Endy Saputr o, seorang staf dari CRCS, mempresentasikan sebuah diskusi tentang tayub di Wednesday Forum pada tanggal 11 November, 2009. Endy mendiskusikan bagian kecil dari penelitiannya, mengenai sebuah seni pertunjukkan tradisional di bagian timur pula Madura, dengan judul “Tayub in Madura: From Rites Economy to Symbolic Power”. Ini adalah sebuah topik menarik mengingat topik agama dan kebudayaan lokal kurang mendapatkan perhatian dari para siswa CRCS untuk mempelajarinya. Dengan demikian, presentasi ini adalah bagian dari apresiasi Endy untuk menyajikan sebuah topik yang sangat terhubung erat dengan isu-isu agama dan kebudayaan lokal.
Tayub di Madura dipandang sebagai sesuatu yang minor dan penuh dengan stereotip negatif, karena Madura dan wilayah lainnya di Pulau Jawa adalah mayoritas Muslim, meskipun demikian telah ada banyak beberapa sarjanawan yang meneliti Tayub, yang pertama adalah Clifford Geertz dalam bukunya Religion of Java, dimana Geertz mengkategorikan tayub adalah bagian dari tradisi kaum abangan. Robert Heffner di salah satu babnya Hindu Javanese, menulis tentang politik dan seni kebudayaan, dimana ia mendiskusikan tentang tayub didalamnya. Heffner menjelaskan bahwa tayub adalah bagian dari ritual masyarakat Hindu dan berubah ke seni kebudayaan yang popular.

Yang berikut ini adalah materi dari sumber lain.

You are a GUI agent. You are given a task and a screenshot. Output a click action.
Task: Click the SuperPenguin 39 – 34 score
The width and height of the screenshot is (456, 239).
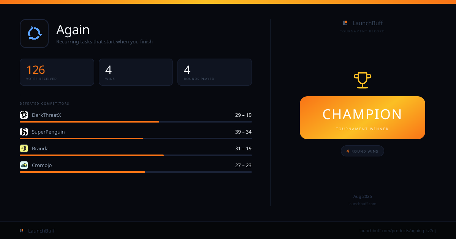243,132
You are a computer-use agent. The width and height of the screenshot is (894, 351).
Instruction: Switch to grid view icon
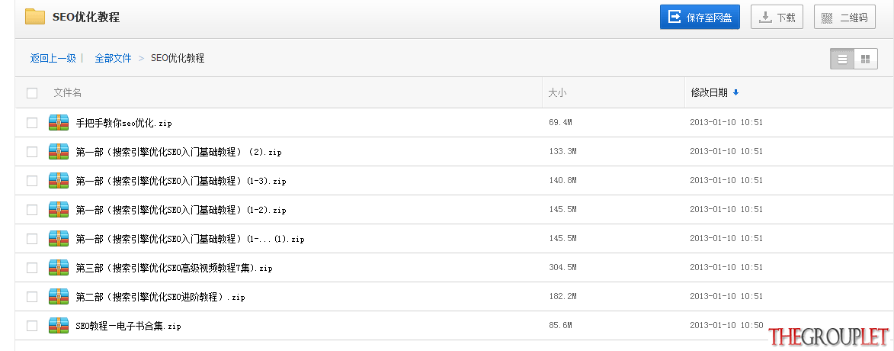point(865,59)
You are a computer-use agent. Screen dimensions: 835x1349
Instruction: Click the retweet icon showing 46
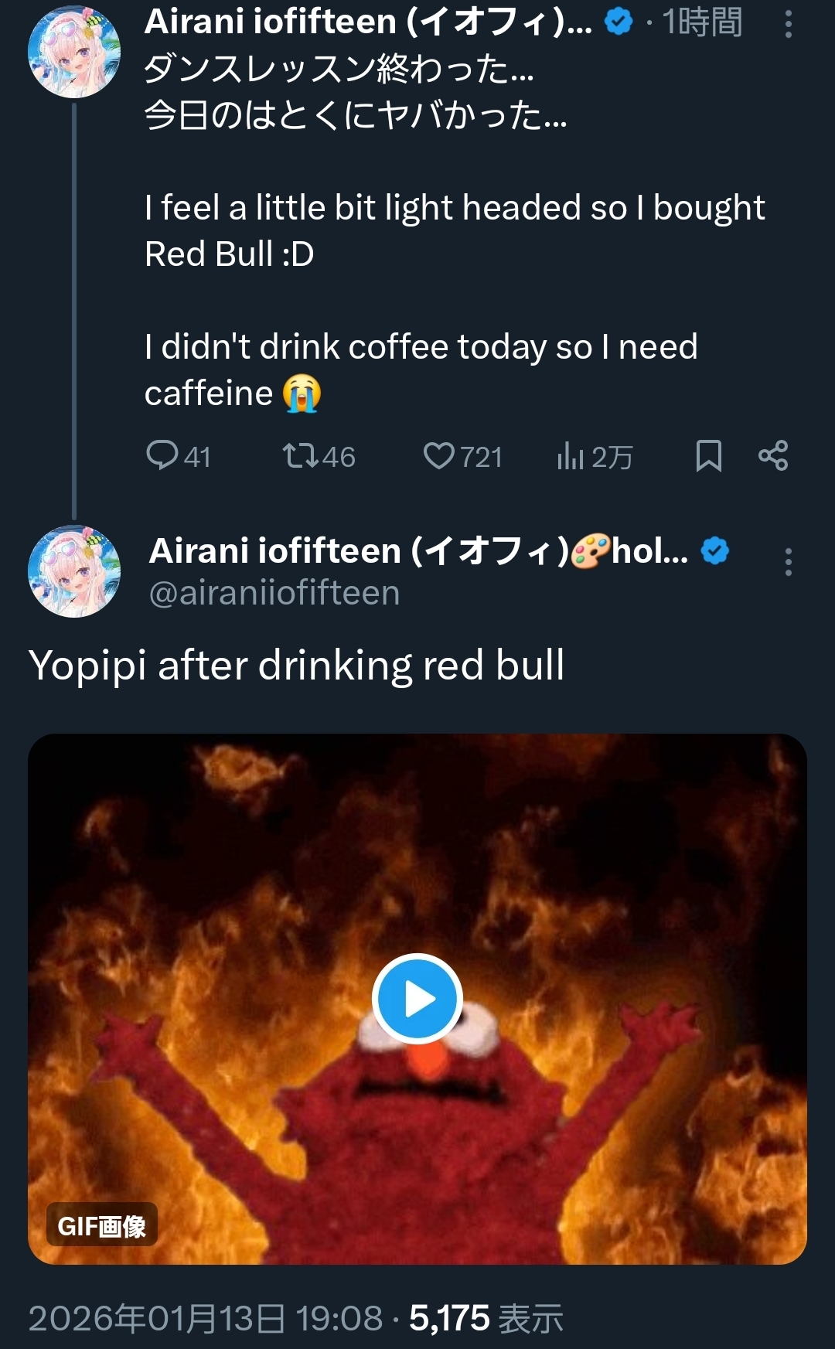[x=301, y=455]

Ketika Islam masuk ke wilayah Tengger, tayub dianggap sebagai tarian yang tidak Islami. Ada pula Felicia Hughes Freeland, yang menulis sebuah artikel “Tayuban: Culture on the Edge”, didasarkan pada studi lapangannya di Gunung Kidul. Felicia menemukan sebuah kesimpulan menarik, bahwa tayub juga menjadi bagian dari festival bersih desa dan menjadi arena politik dari kesultanan Yogyakarta. Ada pula Huysen, yang melakukan penelitian di Surakarta dan menemukan bahwa orang-orang Cina sesungguhnya juga mempunyai jenis seni pertunjukkan ini sebagai ritus mereka. Ada pula banyak penelitian mengenai tayuban lainnya yang diteliti di wilayah Banyumas, Banyuwangi dan wilayah lainnya.